**TASK ITEM:** Look through the records and copy each line with the string "text" in it.

[[ PROVIDED ENTRIES open ]]

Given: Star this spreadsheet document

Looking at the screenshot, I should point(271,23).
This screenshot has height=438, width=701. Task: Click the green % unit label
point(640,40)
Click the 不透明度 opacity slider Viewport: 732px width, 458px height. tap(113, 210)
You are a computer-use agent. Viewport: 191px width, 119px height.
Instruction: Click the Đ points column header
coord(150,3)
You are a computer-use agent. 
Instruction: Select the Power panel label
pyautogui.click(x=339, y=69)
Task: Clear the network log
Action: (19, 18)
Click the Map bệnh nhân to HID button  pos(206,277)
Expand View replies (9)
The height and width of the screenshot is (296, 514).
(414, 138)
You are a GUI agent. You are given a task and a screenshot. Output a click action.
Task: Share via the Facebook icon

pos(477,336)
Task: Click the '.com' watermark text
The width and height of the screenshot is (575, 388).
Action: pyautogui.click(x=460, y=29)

[[ PROVIDED ENTRIES closed ]]
[[ PROVIDED ENTRIES open ]]

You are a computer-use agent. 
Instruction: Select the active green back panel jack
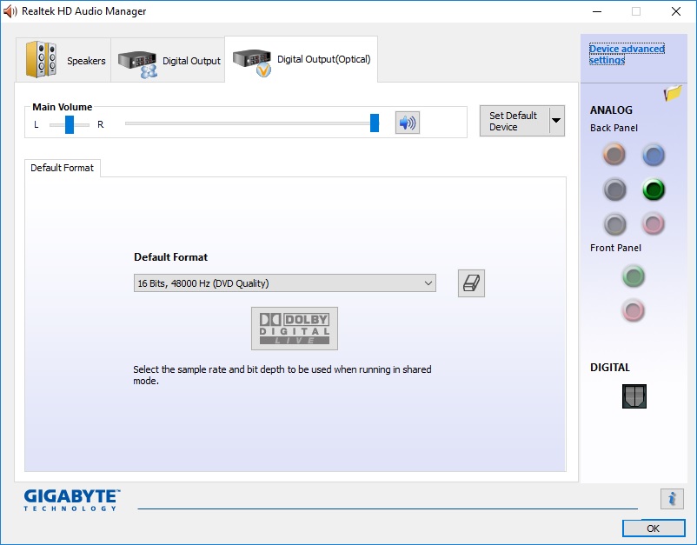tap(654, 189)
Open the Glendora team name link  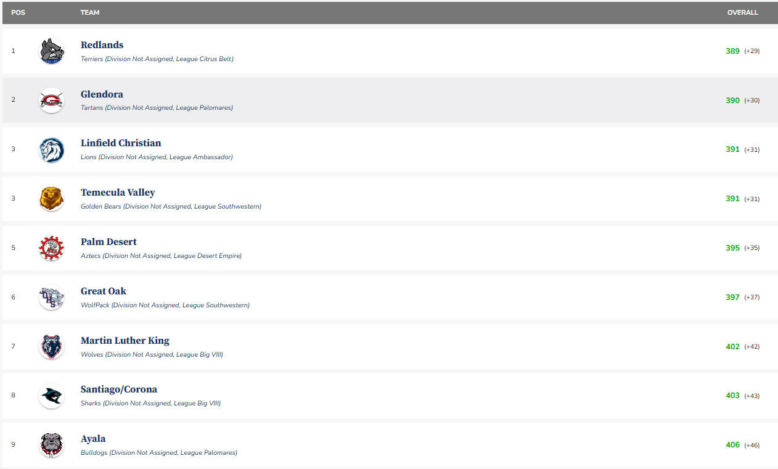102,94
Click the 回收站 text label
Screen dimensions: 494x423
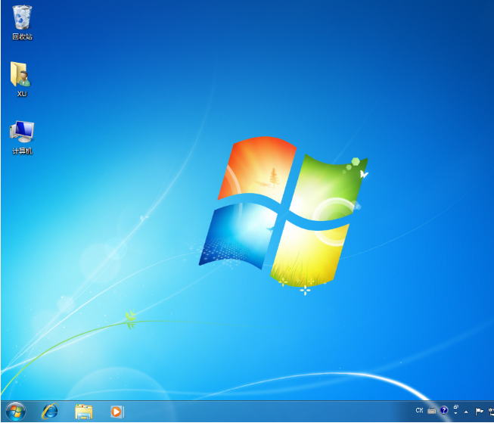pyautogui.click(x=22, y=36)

[[ PROVIDED ENTRIES closed ]]

**ANSWER TO THIS TASK:**
Task: Click the '.com' watermark text
Click the 回收站 text label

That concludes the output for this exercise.